Exercising Responsible Borrowing

  1. Get pre-approved for a car loan through a bank, credit union, or online lender before you set foot on the dealership lot. With pre-approved financing, you will enjoy similar benefits as if you were paying by cash or check: better negotiating power, a more streamlined buying process, and potentially reduced financing fees. Gather all of your financial information (pay stubs, copy of credit report, summary of any disability insurance or life insurance), and shop around for the lowest rate.
    • Start with any banks or credit unions with which you have an existing relationship. If your credit score is too low to qualify, seek out alternative lenders that fund subprime auto loans.
    • Investigate prepayment or early payment penalties. You may be required to hold a loan for several years, and pay interest on the balance during those years.
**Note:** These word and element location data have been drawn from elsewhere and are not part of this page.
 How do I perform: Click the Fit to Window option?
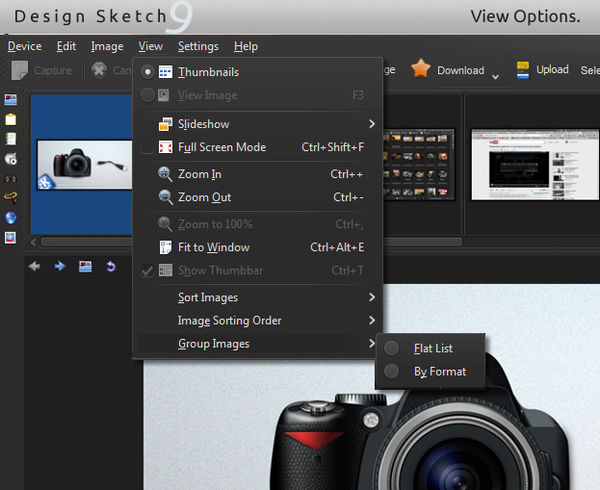pyautogui.click(x=213, y=247)
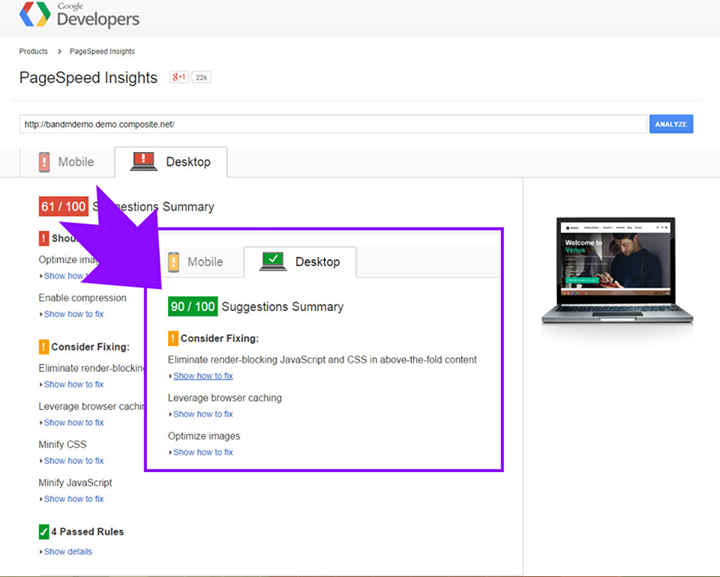Expand Show details under Passed Rules
The width and height of the screenshot is (720, 577).
tap(68, 552)
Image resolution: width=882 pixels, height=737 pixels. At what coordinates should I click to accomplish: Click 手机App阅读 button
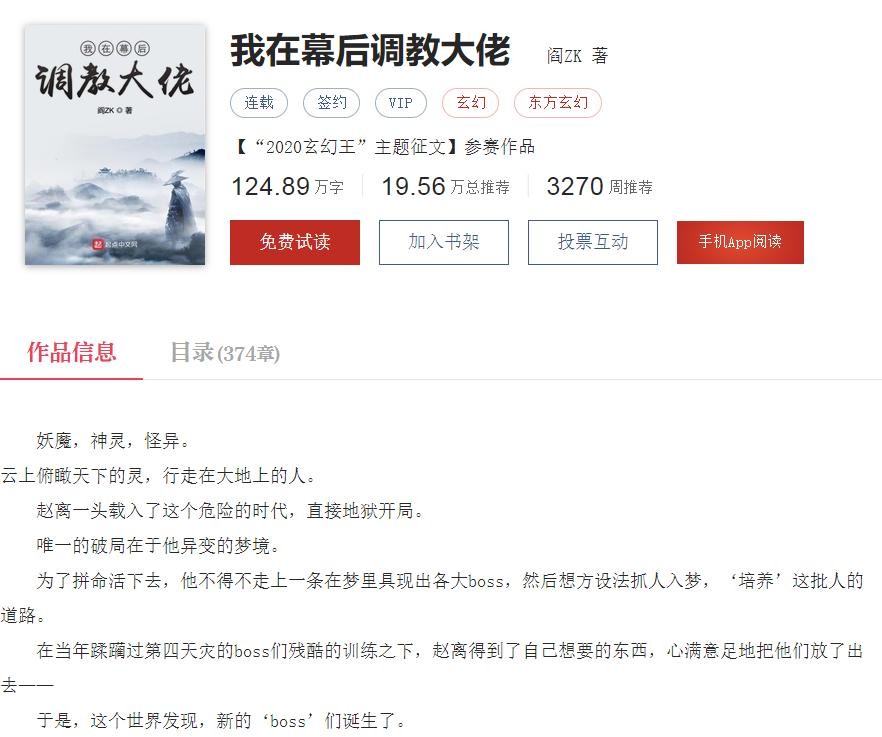740,242
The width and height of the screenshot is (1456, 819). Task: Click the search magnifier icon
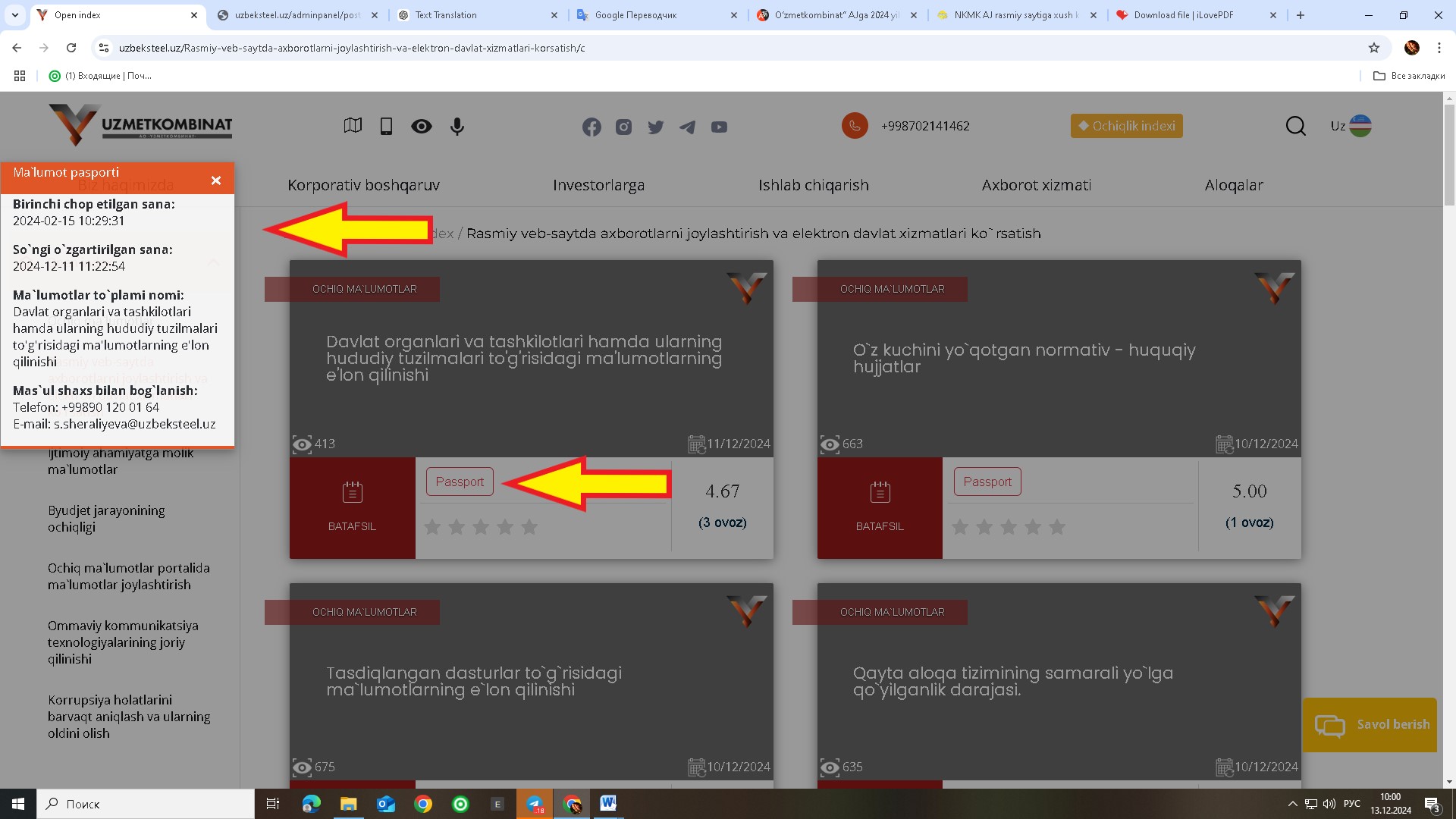[1295, 126]
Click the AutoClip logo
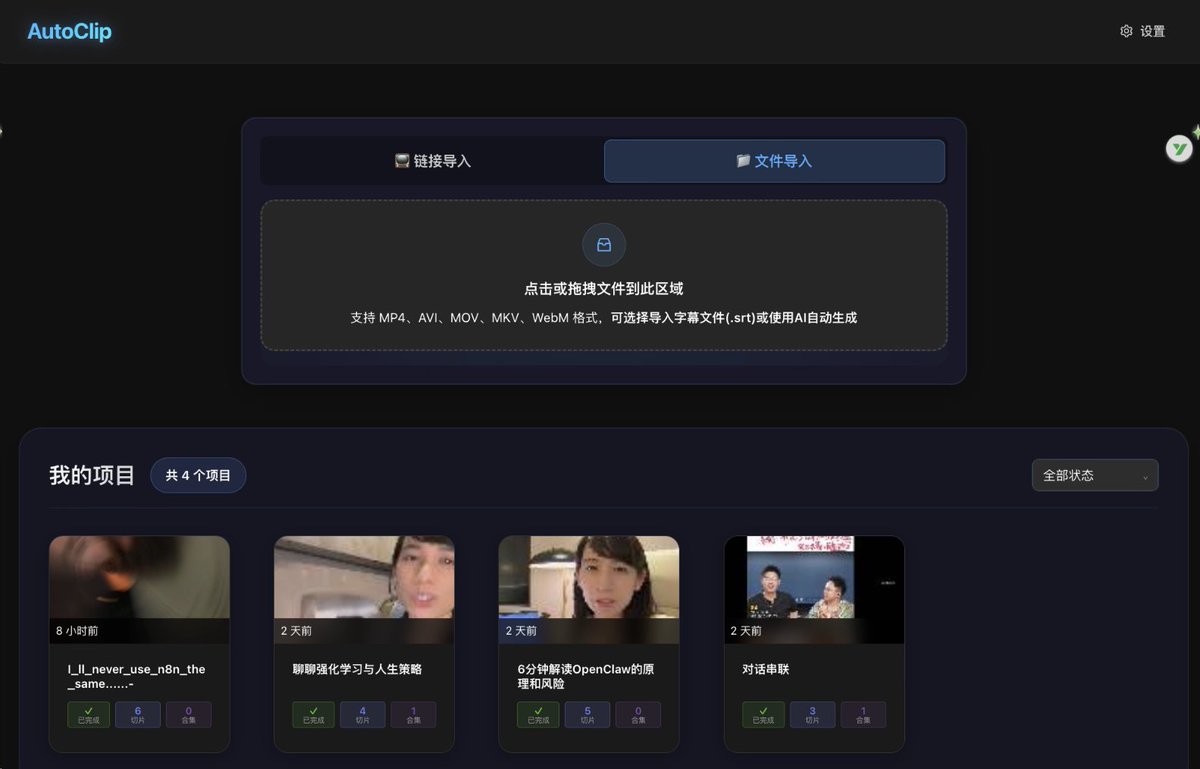The image size is (1200, 769). [68, 31]
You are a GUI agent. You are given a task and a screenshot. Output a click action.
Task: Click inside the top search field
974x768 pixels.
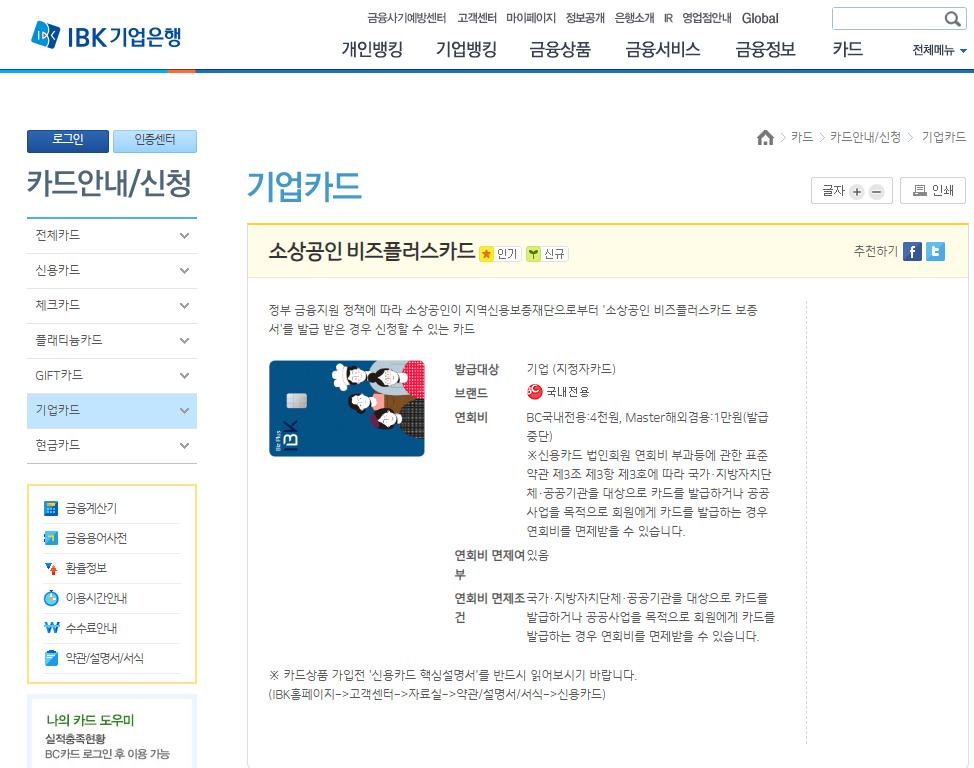coord(886,19)
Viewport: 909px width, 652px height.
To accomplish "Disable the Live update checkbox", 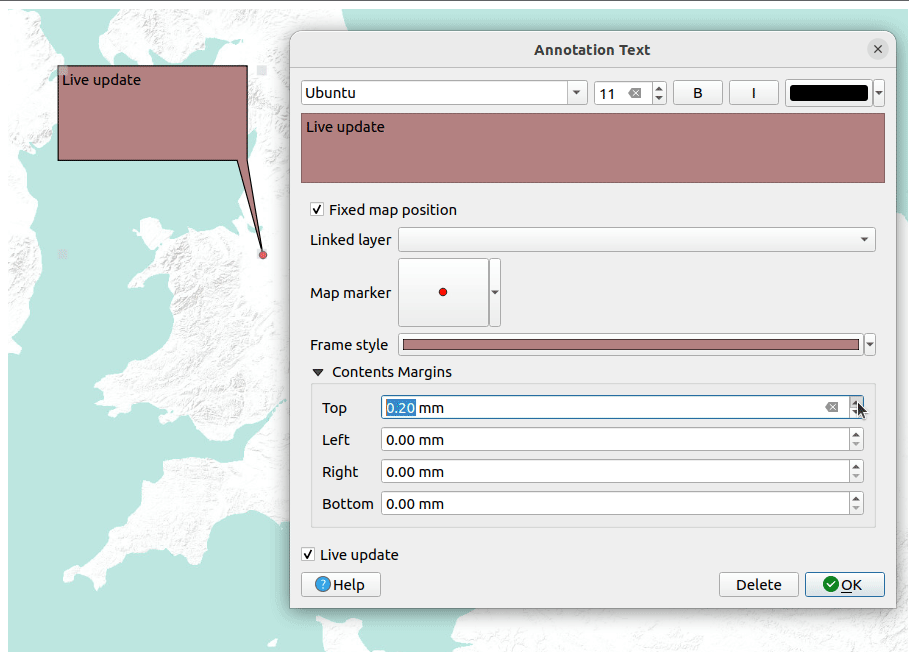I will [x=309, y=555].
These penalties will make refinancing loans more expensive. Refinancing within 6-12 months can be especially important for individuals actively improving their credit.
    • Compare rates online (sites devoted to mass submission of your information to various banks, they compete directly with each other for your business). Even with a bankruptcy you are able to use these sites to find competitive rates.
    • Tip: Try to set a single day aside to shop everywhere for your pre-approval. Multiple applications for the same type of loan are counted as a single inquiry if the time between the first and last inquiry is less than 14-45 days.
  2. Shop for the right deal. Do homework on the car you are buying, and the dealership you plan to buy it from. Read Consumer Reports and online Dealer Ratings and Reviews. Prioritize reliability over comfort and style.
    • Compare your pre-approved rate to what the dealer can offer.
    • Closely review all the numbers in the sales contract so you are fully aware of what you are paying for the car. Beware hidden costs in the contract for undercoating or other services you don’t need.
    • Consider skipping the extended warranty and service contracts. For most people, given the cost, these aren’t going to be worth it. [4]
    • Tip: Consider a used car in good working condition with low mileage. Get the vehicle's full history report and verify its maintenance records. Interest rates on loans for used cars are a bit higher, but since the cars cost less, there’s less to finance and the payments will be lower. Depreciation and insurance expenses are much lower.
  3. Make payments on time. If you find yourself unable to keep up with your vehicle loan payments, contact your lender as soon as possible to investigate your options to avoid repossession of your vehicle. Even if you turn the keys in as a “voluntary repossession” you will likely owe the difference between car’s auction sale price and the pay-off balance on your loan.
  4. Investigate refinance options every six to twelve months. As a reward for rebuilding your credit, and now that you know where to shop for a good car loans – you are likely eligible for a better car loan.
    • Savings at your new lower interest rate (or superior borrowing terms) must be greater than the costs of your new loan combined with any early payment penalties on your existing loan.


  • Always read the fine print before agreeing to any loan and understand the terms and any penalties that apply. In particular, understand the consequences of missing payments on your loan.